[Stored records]
=-=-=

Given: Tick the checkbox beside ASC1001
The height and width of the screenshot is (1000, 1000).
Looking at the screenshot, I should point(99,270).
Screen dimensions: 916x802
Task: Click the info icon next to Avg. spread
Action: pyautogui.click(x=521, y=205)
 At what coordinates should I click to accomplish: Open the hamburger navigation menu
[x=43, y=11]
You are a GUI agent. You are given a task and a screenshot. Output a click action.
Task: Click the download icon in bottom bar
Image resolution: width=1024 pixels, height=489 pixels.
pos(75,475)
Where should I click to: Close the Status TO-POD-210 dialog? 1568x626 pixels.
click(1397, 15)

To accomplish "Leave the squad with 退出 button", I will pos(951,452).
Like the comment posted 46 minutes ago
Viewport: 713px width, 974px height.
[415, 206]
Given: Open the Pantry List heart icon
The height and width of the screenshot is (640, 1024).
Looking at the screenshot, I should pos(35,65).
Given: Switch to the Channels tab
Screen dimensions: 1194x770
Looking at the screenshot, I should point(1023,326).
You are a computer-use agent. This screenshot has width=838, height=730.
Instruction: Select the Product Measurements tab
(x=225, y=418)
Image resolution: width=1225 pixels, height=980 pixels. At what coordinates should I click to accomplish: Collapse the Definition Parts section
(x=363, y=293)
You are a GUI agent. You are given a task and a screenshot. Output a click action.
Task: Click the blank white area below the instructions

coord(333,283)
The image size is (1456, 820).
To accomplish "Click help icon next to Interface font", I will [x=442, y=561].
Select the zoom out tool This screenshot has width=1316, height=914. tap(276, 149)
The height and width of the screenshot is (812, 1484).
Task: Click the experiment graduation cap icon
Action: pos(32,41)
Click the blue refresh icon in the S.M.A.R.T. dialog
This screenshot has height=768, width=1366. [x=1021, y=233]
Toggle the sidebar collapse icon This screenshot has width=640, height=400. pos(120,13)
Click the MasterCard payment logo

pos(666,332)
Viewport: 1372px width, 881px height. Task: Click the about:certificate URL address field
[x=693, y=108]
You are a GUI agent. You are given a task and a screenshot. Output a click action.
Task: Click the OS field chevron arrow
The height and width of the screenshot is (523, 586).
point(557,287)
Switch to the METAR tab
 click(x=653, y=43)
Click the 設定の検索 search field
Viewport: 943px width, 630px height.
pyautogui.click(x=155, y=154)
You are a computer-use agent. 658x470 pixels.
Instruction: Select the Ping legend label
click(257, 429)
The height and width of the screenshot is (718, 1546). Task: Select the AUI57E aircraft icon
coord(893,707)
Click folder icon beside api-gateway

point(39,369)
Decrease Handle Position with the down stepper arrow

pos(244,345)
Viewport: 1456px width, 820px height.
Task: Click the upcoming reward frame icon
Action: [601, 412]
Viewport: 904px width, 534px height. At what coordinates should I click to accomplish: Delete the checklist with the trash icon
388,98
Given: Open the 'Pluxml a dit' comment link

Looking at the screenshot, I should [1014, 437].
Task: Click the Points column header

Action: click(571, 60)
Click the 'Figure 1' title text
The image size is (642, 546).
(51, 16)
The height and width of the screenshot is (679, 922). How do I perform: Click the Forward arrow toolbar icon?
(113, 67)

=-=-=

> [Task statement]: Return the records in their entirety. Keep every character as it is.

> [Expected answer]:
Given: Tick the checkbox beside ASC1001
The height and width of the screenshot is (1000, 1000).
Looking at the screenshot, I should point(99,270).
Screen dimensions: 916x802
Task: Click the info icon next to Avg. spread
Action: pyautogui.click(x=521, y=205)
 At what coordinates should I click to accomplish: Open the hamburger navigation menu
[x=43, y=11]
You are a GUI agent. You are given a task and a screenshot. Output a click action.
Task: Click the download icon in bottom bar
Image resolution: width=1024 pixels, height=489 pixels.
pos(75,475)
Where should I click to: Close the Status TO-POD-210 dialog? 1568x626 pixels.
click(1397, 15)

To accomplish "Leave the squad with 退出 button", I will pos(951,452).
Like the comment posted 46 minutes ago
Viewport: 713px width, 974px height.
[415, 206]
Given: Open the Pantry List heart icon
The height and width of the screenshot is (640, 1024).
Looking at the screenshot, I should pos(35,65).
Given: Switch to the Channels tab
Screen dimensions: 1194x770
Looking at the screenshot, I should point(1023,326).
You are a computer-use agent. This screenshot has width=838, height=730.
Instruction: Select the Product Measurements tab
(x=225, y=418)
Image resolution: width=1225 pixels, height=980 pixels. At what coordinates should I click to accomplish: Collapse the Definition Parts section
(x=363, y=293)
You are a GUI agent. You are given a task and a screenshot. Output a click action.
Task: Click the blank white area below the instructions

coord(333,283)
The image size is (1456, 820).
To accomplish "Click help icon next to Interface font", I will [x=442, y=561].
Select the zoom out tool This screenshot has width=1316, height=914. tap(276, 149)
The height and width of the screenshot is (812, 1484).
Task: Click the experiment graduation cap icon
Action: pos(32,41)
Click the blue refresh icon in the S.M.A.R.T. dialog
This screenshot has height=768, width=1366. [x=1021, y=233]
Toggle the sidebar collapse icon This screenshot has width=640, height=400. pos(120,13)
Click the MasterCard payment logo

pos(666,332)
Viewport: 1372px width, 881px height. Task: Click the about:certificate URL address field
[x=693, y=108]
You are a GUI agent. You are given a task and a screenshot. Output a click action.
Task: Click the OS field chevron arrow
The height and width of the screenshot is (523, 586).
point(557,287)
Switch to the METAR tab
 click(x=653, y=43)
Click the 設定の検索 search field
Viewport: 943px width, 630px height.
pyautogui.click(x=155, y=154)
You are a computer-use agent. 658x470 pixels.
Instruction: Select the Ping legend label
click(257, 429)
The height and width of the screenshot is (718, 1546). Task: Select the AUI57E aircraft icon
coord(893,707)
Click folder icon beside api-gateway

point(39,369)
Decrease Handle Position with the down stepper arrow

pos(244,345)
Viewport: 1456px width, 820px height.
Task: Click the upcoming reward frame icon
Action: [601, 412]
Viewport: 904px width, 534px height. At what coordinates should I click to accomplish: Delete the checklist with the trash icon
388,98
Given: Open the 'Pluxml a dit' comment link

Looking at the screenshot, I should [1014, 437].
Task: Click the Points column header

Action: click(571, 60)
Click the 'Figure 1' title text
The image size is (642, 546).
(51, 16)
The height and width of the screenshot is (679, 922). How do I perform: Click the Forward arrow toolbar icon?
(113, 67)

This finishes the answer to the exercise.